_REQUEST 1_
Print the stretch of the forum thread about past Embla stallions from "## Jesstickle (18" through "glare off them.", copied word for word.

_TEXT_
────────────────

# Past Embla Stallions, Esp' for A Alice & Simsar!



## Maesfen (18 June 2013)

Have been to Embla today and have raided some of their old pics of some of their old boys for you.  

It's alright Admin and button pushers, they are all dead so I'm not advertising! 

This is Hill Farmer, a thoroughbred that sired many eventers.














This is Embla Farmer as a four year old, newly broken by Rob Lovatt at Ingestre.  No, he wasn't small, Rob's very tall!   By Hill Farmer out of an Irish Draught mare.














Now, for Adorable Alice, Simsar and other Irish fans!

This is Embla Statesman by Colman out of a Ben Purple mare.  Statesman hunted with Yvonne and was used a lot by hunt staff of the Albrighton for hound parades and catching up at the point to points.  He had a fabulous temperament which he passed on to his stock which competed at virtually everything; IHW has one of his daughters for dressage, Robert Oliver had some for showing and I had three by him - all chestnut of course!




















Last but not least, Embla George RID.  Absolute saint of a horse with a cheeky side - which he passed on to one of mine lol!  He was the first stallion that was hunted by a woman, unheard of in those days, stallions were mens' work not eight stone wringing wet slip of a girl but he was always perfectly behaved and loved it whether ridden by Y or the Huntsman.

His first day out cubbing!

























As an older gent -







Jumping wire with the Huntsman!


----------



## Jesstickle (18 June 2013)

I missed what prompted this but there are some stunning, big horses in amongst those photos!


----------



## Maesfen (18 June 2013)

They are crackers aren't they - or weren't they?  Nothing really prompted it just I was asked a bit ago for any pics of them I could get and I went to the stud today to see Merlin so copied them, hence the shabby quality of some of them as they were nearly all glossy pics so got glare off them.

────────────────

_DATA_
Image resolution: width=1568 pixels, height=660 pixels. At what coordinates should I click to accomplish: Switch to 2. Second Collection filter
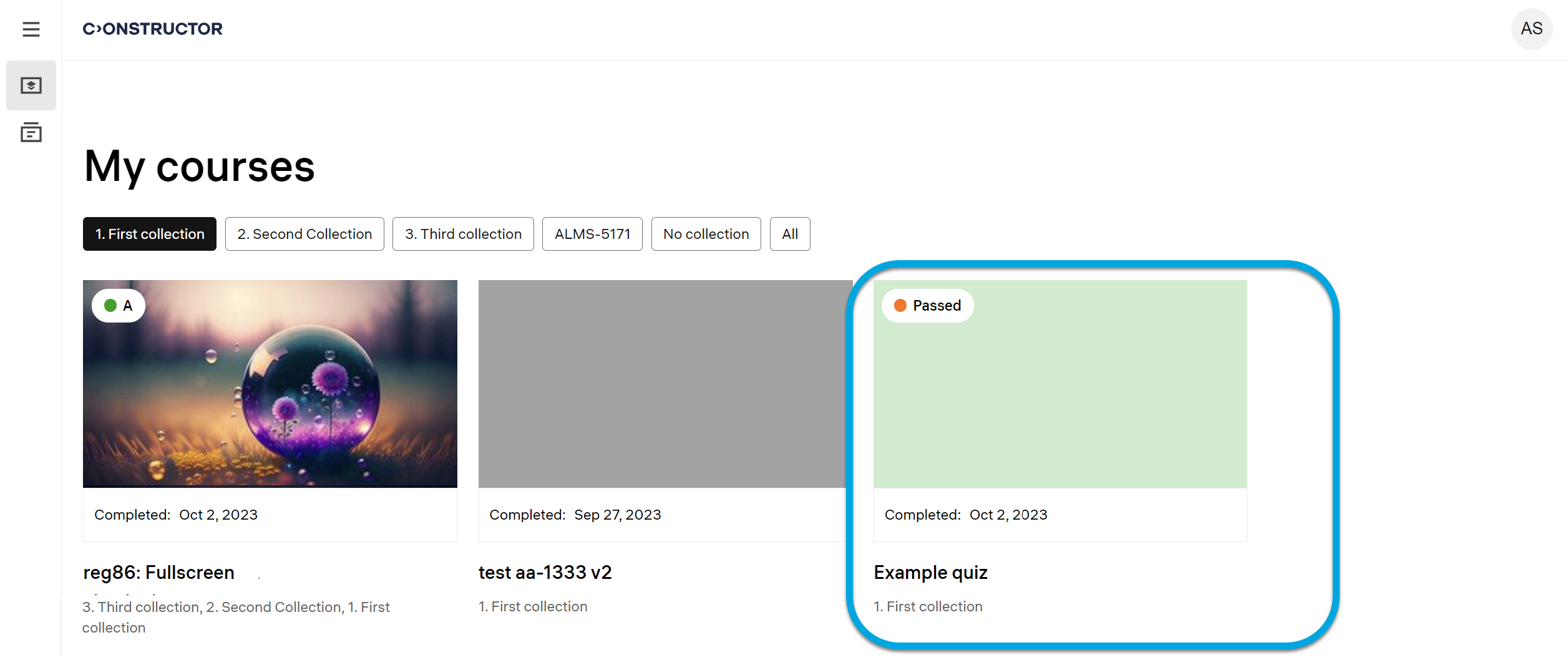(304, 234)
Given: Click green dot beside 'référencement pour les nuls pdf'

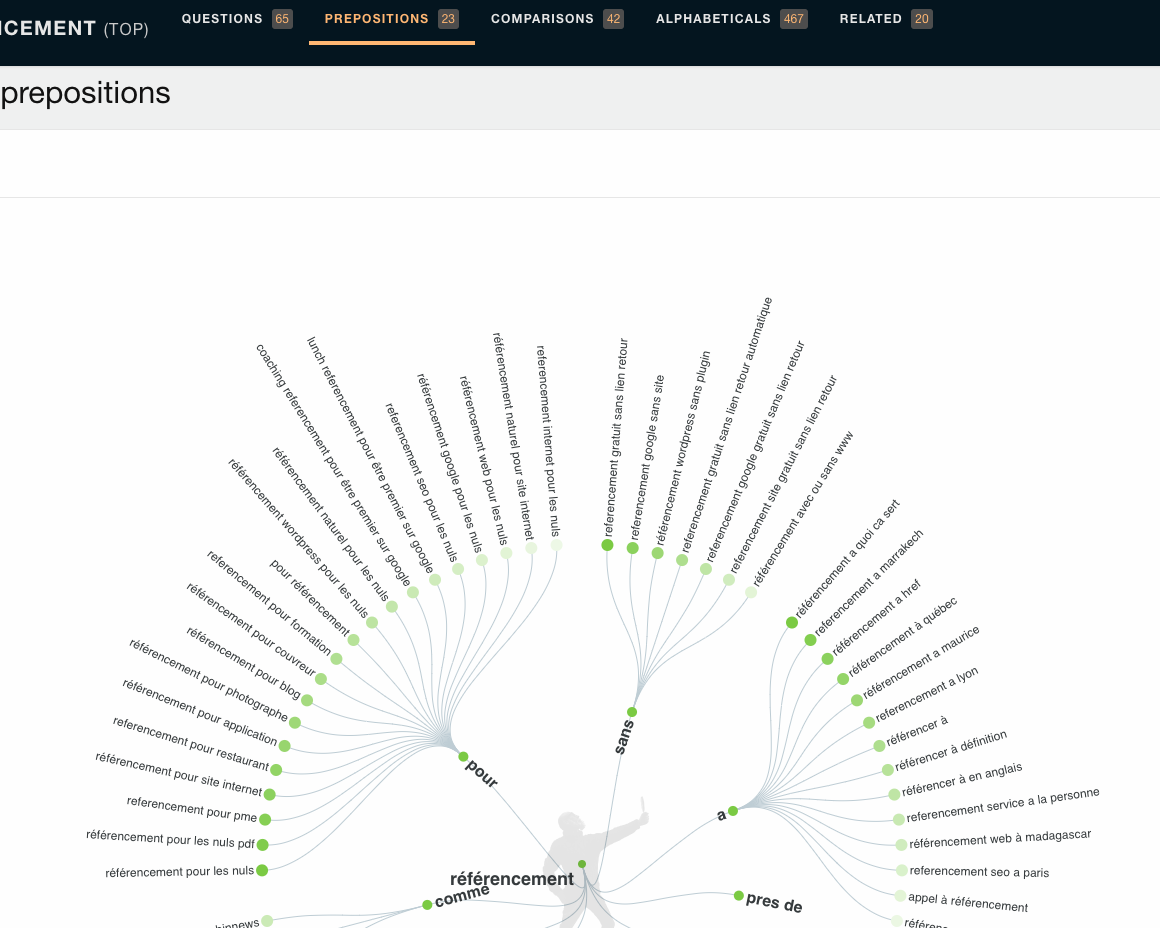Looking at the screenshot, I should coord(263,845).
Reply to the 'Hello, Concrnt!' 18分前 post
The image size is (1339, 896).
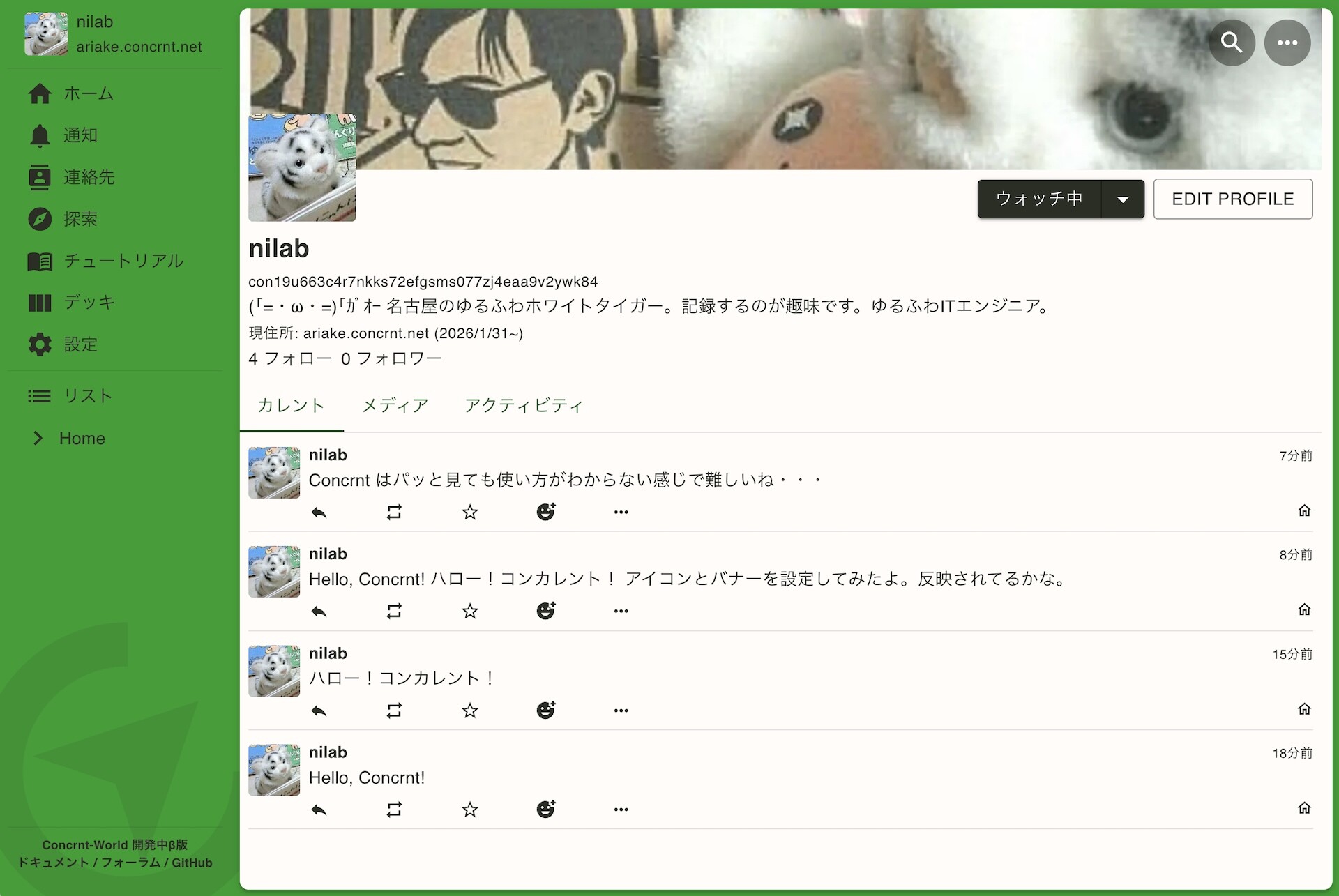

────────────────

_REQUEST 2_
Output the stretch of the rows from the line that contains "Reply to the 'Hello, Concrnt!' 18分前 post" through the end of the rows, reproducing each line as it appears but leaving out the pictures.

_FULL SOLUTION 1_
## Jesstickle (18 June 2013)

I missed what prompted this but there are some stunning, big horses in amongst those photos!


----------



## Maesfen (18 June 2013)

They are crackers aren't they - or weren't they?  Nothing really prompted it just I was asked a bit ago for any pics of them I could get and I went to the stud today to see Merlin so copied them, hence the shabby quality of some of them as they were nearly all glossy pics so got glare off them.

_FULL SOLUTION 2_
Reply to the 'Hello, Concrnt!' 18分前 post
The image size is (1339, 896).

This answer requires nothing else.